"Now," said the elder Graham the next morning, when the business of the day was well under way and he had time to send for his son to come into his office, "now, I want you to tell me all about that little girl, and what you think we ought to give her. What did she mean by 'obligations' yesterday? Have you been doing anything for her, son? I meant to ask you last night, but you came home so late I couldn't sit up."

And then Sidney Graham told his father the whole story. It was different from telling his mother. He knew no barn would have the power to prejudice his father.

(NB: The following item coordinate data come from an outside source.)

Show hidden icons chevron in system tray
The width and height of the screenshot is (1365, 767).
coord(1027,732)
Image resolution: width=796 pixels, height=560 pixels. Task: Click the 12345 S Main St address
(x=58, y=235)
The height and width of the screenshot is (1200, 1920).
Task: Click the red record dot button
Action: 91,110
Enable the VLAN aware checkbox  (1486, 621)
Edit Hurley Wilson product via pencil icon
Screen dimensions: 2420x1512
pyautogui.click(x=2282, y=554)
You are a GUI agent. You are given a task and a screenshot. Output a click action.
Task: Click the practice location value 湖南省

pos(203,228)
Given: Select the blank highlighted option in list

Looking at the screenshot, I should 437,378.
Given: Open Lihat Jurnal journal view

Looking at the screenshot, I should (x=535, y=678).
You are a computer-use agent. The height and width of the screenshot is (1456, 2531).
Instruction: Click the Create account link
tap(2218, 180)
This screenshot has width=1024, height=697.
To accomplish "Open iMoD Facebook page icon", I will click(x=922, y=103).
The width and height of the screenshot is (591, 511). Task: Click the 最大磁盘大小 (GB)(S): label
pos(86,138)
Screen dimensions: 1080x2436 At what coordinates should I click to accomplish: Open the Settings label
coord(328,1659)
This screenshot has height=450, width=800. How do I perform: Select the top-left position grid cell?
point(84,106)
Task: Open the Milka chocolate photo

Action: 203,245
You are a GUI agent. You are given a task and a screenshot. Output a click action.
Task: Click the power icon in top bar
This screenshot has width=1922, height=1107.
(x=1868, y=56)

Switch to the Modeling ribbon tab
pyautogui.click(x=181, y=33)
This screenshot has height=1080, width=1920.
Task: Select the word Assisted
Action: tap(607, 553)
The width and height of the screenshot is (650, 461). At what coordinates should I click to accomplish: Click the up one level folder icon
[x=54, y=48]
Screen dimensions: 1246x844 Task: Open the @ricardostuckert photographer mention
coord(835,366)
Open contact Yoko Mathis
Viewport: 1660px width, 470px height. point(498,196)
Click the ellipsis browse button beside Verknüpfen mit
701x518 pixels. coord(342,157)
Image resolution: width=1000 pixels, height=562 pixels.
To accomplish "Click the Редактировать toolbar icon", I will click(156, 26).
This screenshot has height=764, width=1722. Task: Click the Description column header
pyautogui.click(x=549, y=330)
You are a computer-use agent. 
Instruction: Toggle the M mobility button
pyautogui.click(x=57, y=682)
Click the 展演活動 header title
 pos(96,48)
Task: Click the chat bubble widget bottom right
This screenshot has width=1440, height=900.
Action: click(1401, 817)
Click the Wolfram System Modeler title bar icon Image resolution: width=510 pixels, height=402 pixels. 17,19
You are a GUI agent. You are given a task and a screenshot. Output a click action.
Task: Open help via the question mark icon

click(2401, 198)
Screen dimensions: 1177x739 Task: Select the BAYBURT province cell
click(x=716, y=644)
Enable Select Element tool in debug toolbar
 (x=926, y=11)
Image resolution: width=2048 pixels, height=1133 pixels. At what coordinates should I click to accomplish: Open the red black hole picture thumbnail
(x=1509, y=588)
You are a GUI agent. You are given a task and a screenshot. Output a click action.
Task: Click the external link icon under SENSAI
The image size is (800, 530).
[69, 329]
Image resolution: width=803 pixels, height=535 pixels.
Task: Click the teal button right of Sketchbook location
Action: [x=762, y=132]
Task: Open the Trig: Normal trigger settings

"And you say that girl lives in the old barn!" exclaimed the father when the story was finished. "Why, the nervy little kid! And she looks as if she came out of a bandbox! Well, she's a bully little girl and no mistake! Well, now, son, what can we do for her? We ought to do something pretty nice. You see it wasn't just the money we might have lost. That would have been a mere trifle beside getting all those other folks balled up in the mess. Why, I'd have given every cent I own before I'd have had Fuller and Browning and Barnard and Wilts get entangled. I tell you, son, it was a great escape!"

"Yes, father, and it was a great lesson for me. I'll never be buncoed as easily again. But about Miss Hollister, I don't know what to say. She's very proud and sensitive. I had an awful time doing the little things I just had to do to that barn without her suspecting I was doing it especially for her. Father, you ought to go out there and meet the family; then you'd understand. They're not ordinary people. Their father was a college professor and wrote things. They're cultured people."

"Well, I want to meet them. Why don't we go out there and call to-day? I think they must be worth knowing."

So late that afternoon the father and son rode out to Glenside, and when Shirley and George reached home they found the car standing in front of their place, and the Grahams comfortably seated in the great open doorway, enjoying the late afternoon breeze, and seemingly perfectly at home in their own barn.

"I'm not going to swarm here every day, Miss Shirley," said the son, rising and coming out to meet her. "You see father hadn't heard about the transformation of the old barn, and the minute I told him about it he had to come right out and see it."